(Click-target data)
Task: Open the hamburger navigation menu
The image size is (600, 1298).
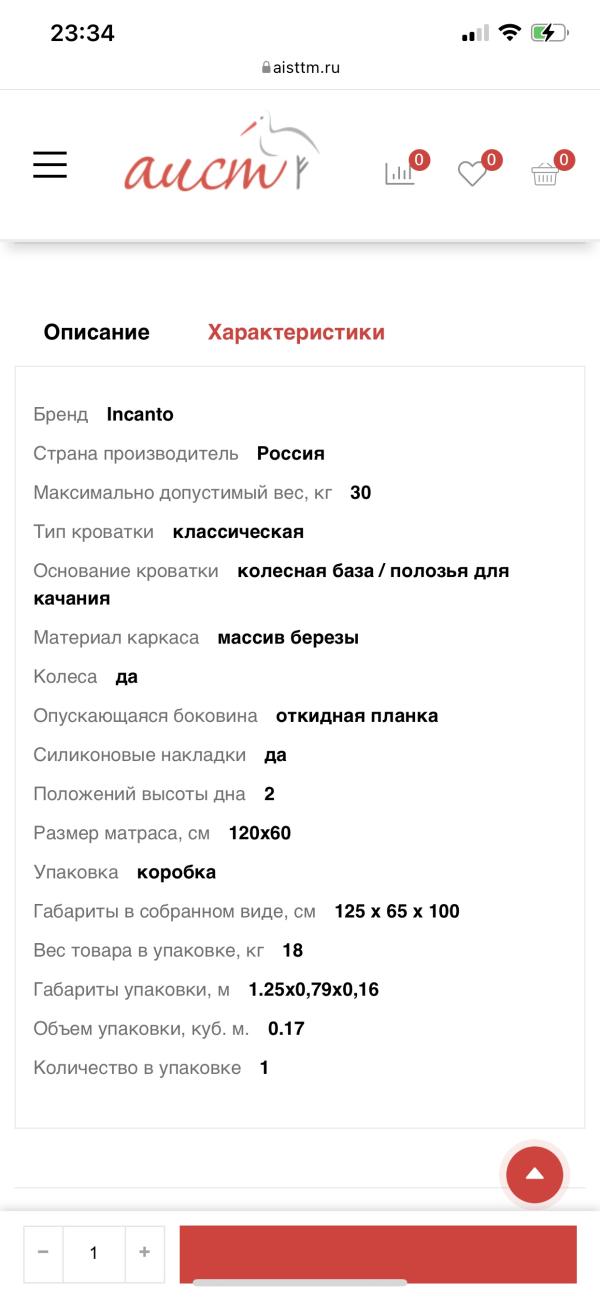Action: pyautogui.click(x=50, y=165)

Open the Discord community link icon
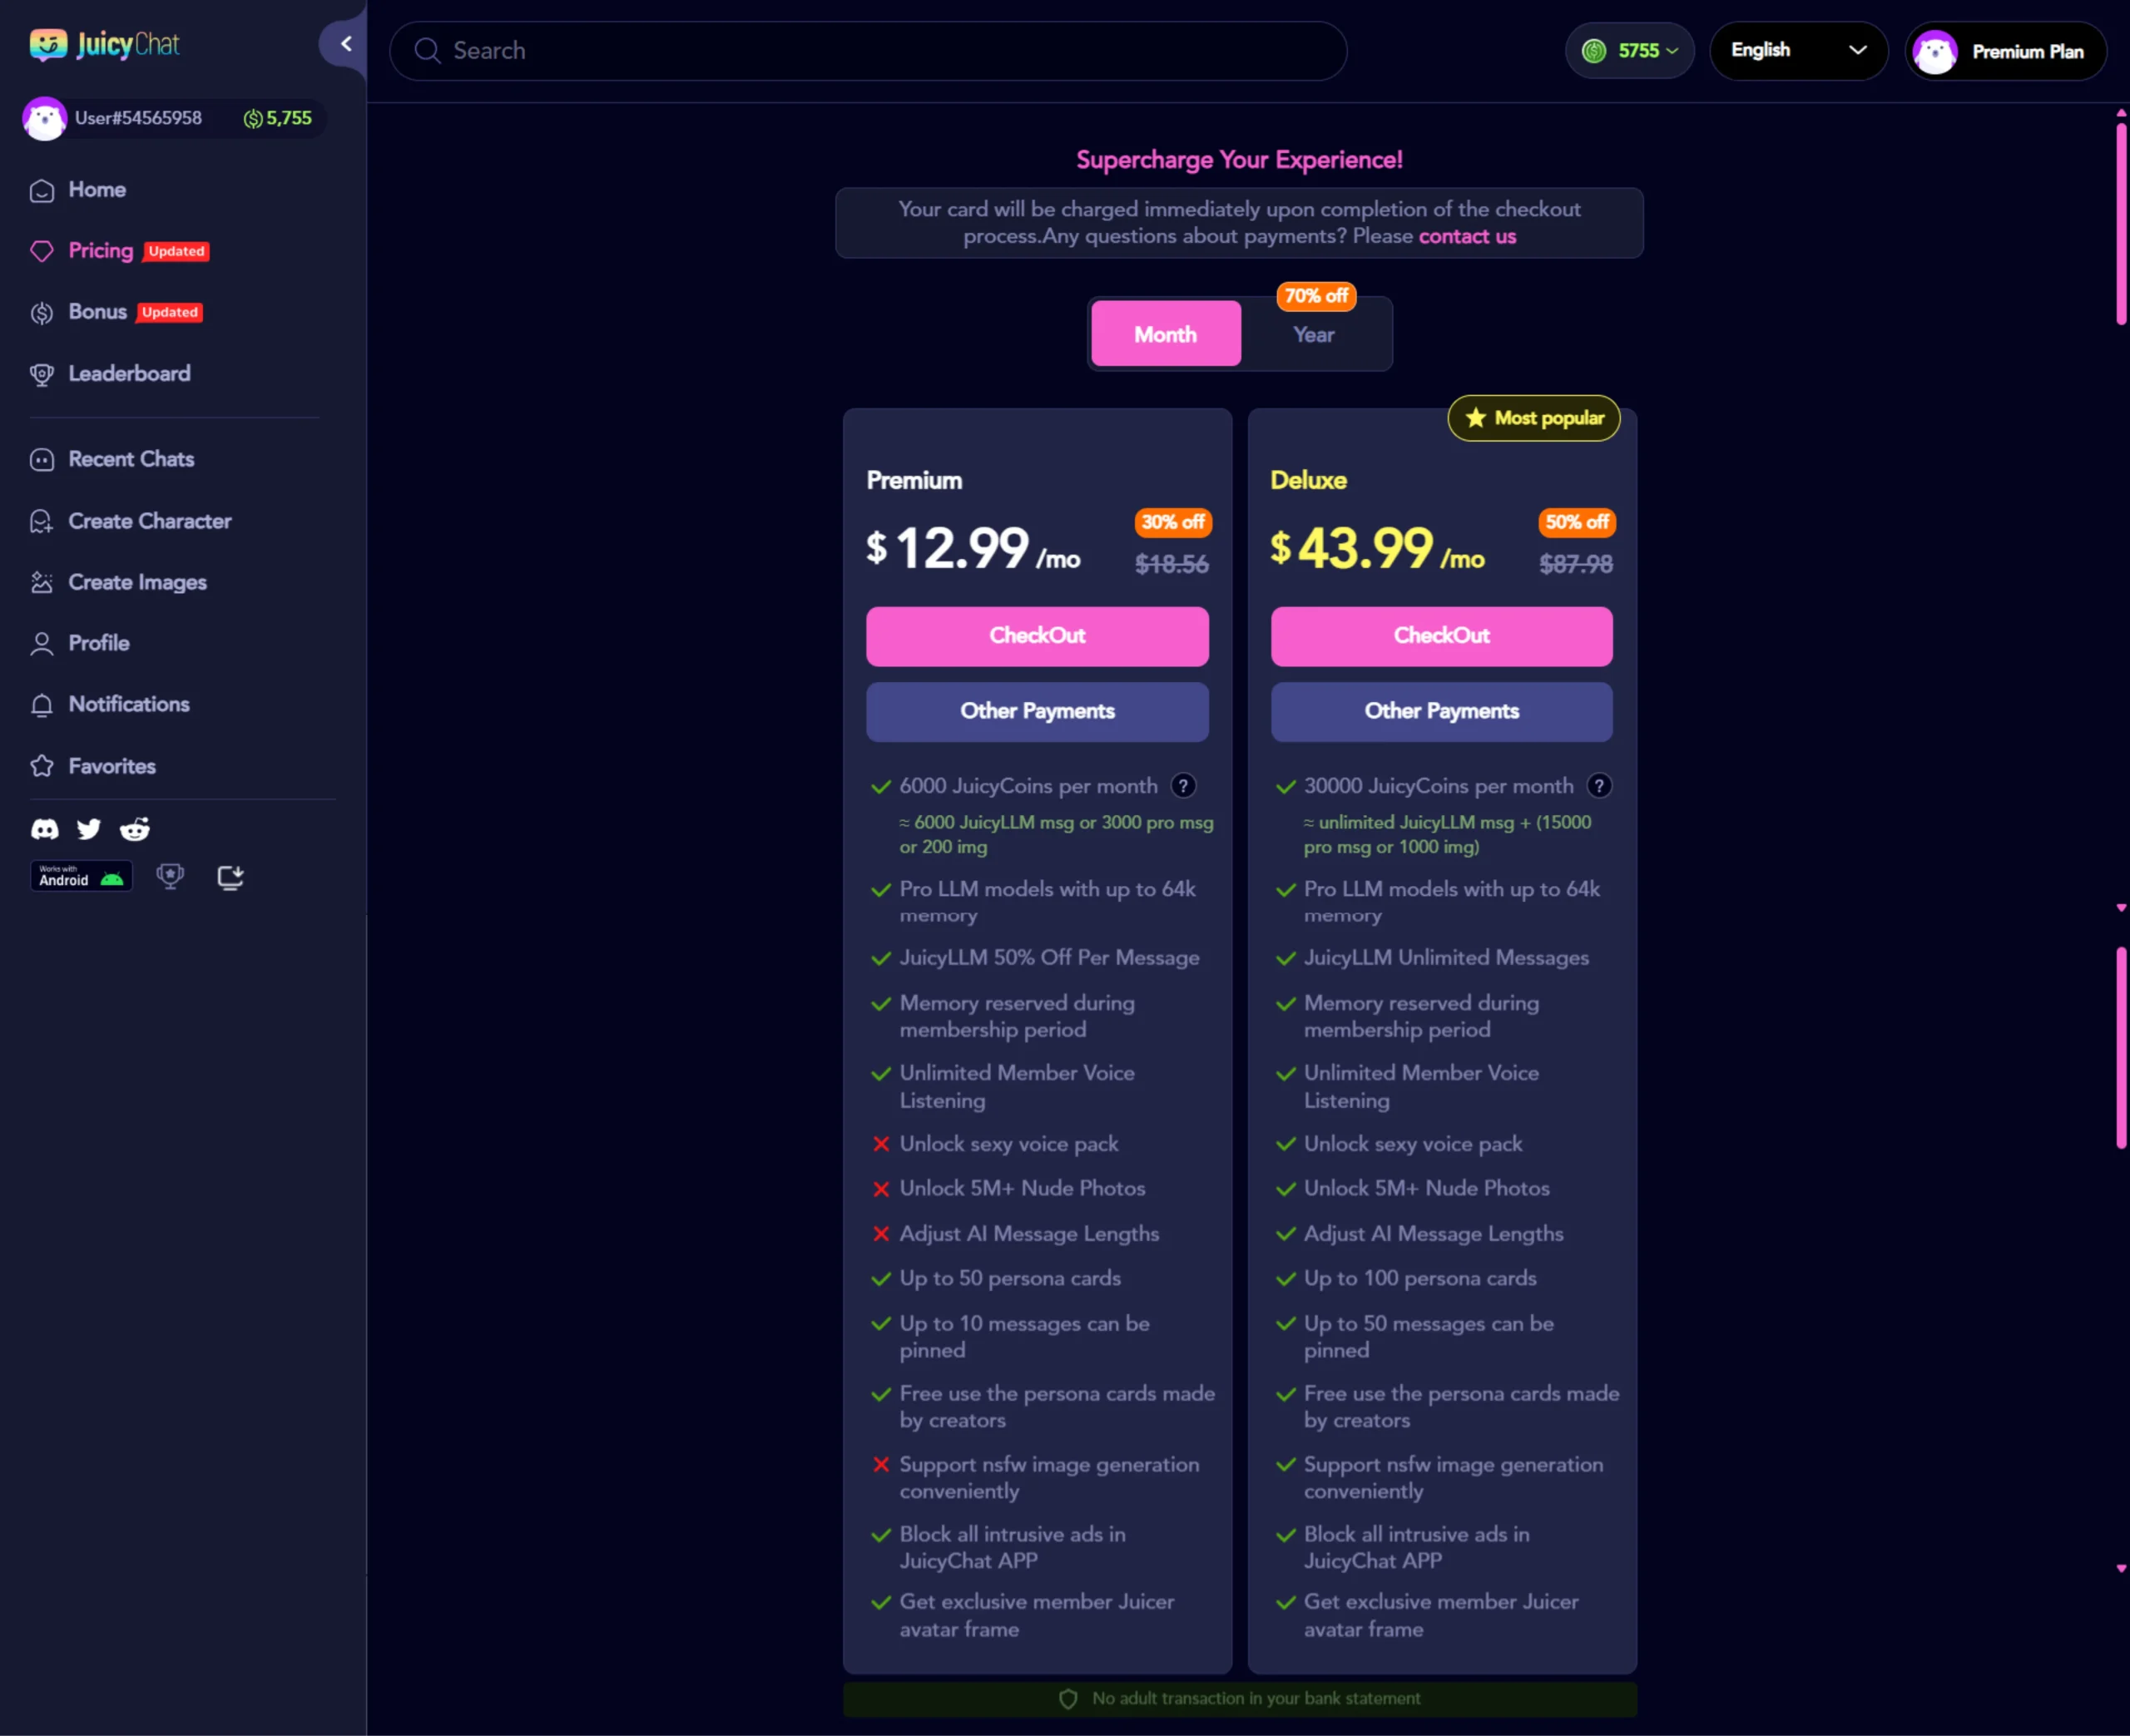45,829
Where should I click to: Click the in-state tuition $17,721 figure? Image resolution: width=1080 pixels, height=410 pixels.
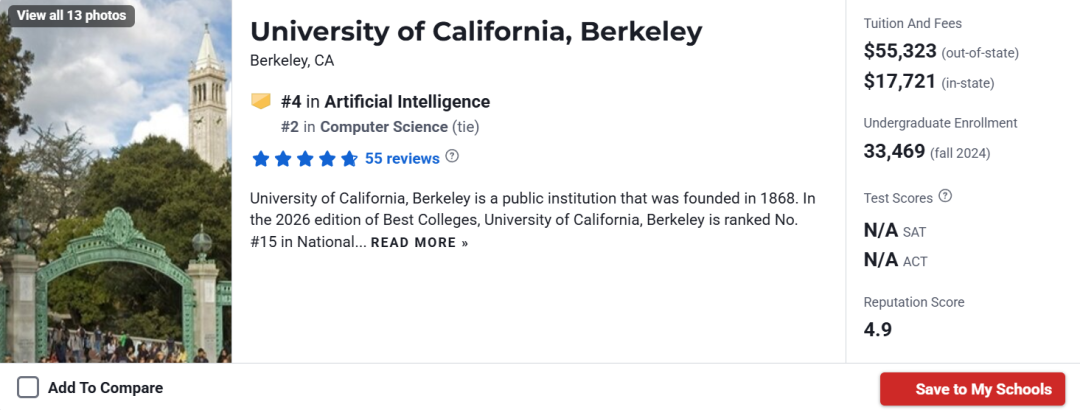tap(900, 81)
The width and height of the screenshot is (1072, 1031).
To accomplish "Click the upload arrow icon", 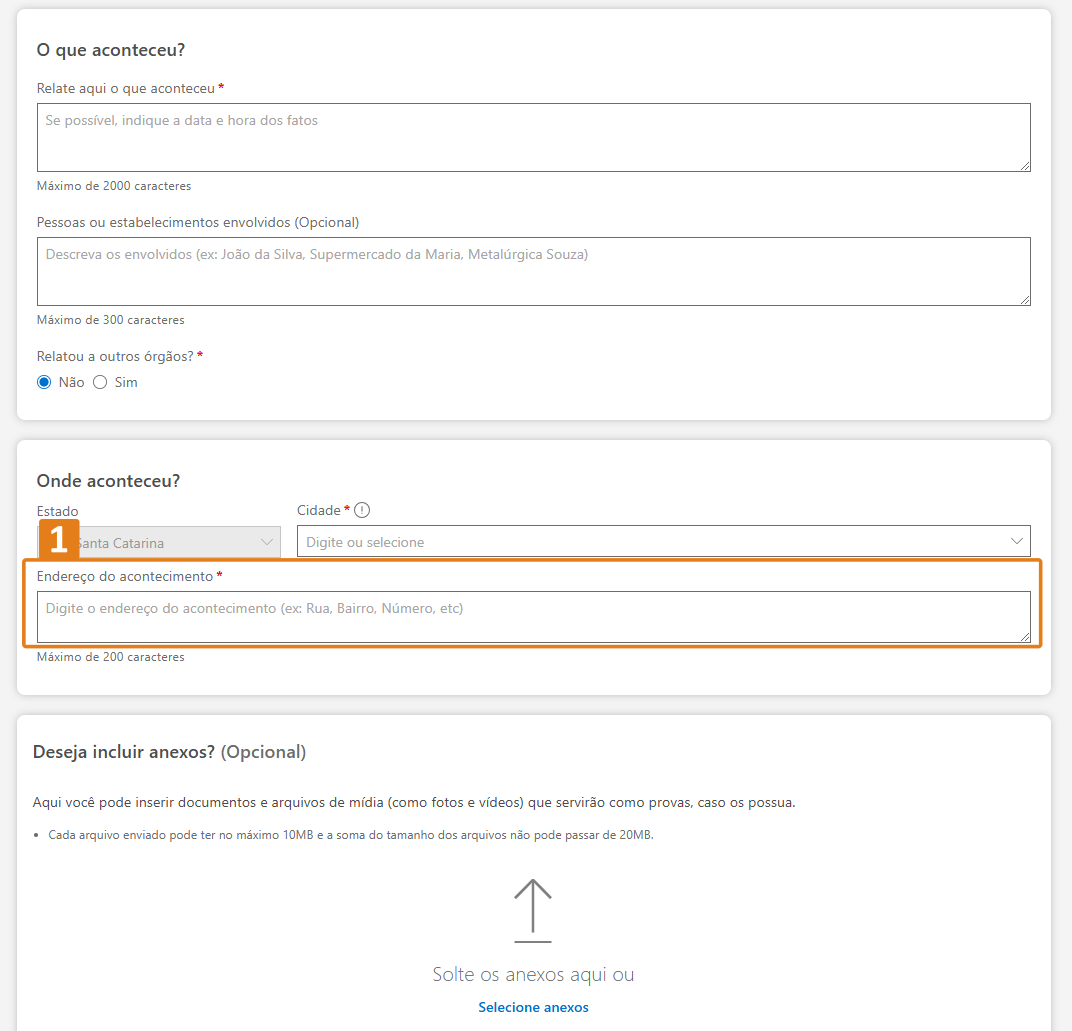I will (x=533, y=910).
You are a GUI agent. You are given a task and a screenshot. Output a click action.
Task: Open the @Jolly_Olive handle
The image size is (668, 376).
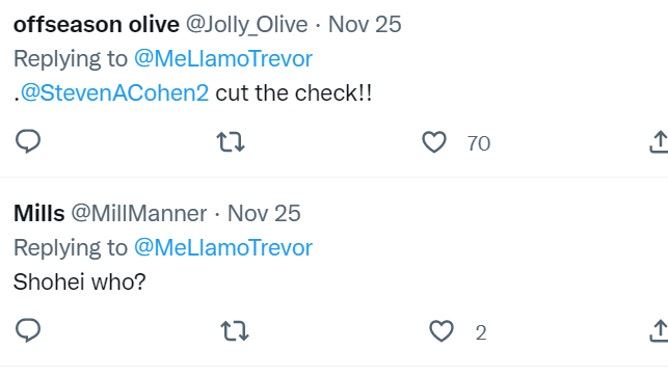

Task
Output the lines of the listing as a JSON list of strings, one per line and skipping blank lines, starting at the line that contains "You are a GUI" and ending at the end of the listing. Leave the pictures out.

The output
[
  "You are a GUI agent. You are given a task and a screenshot. Output a click action.",
  "Task: Open the @Jolly_Olive handle",
  "The image size is (668, 376)."
]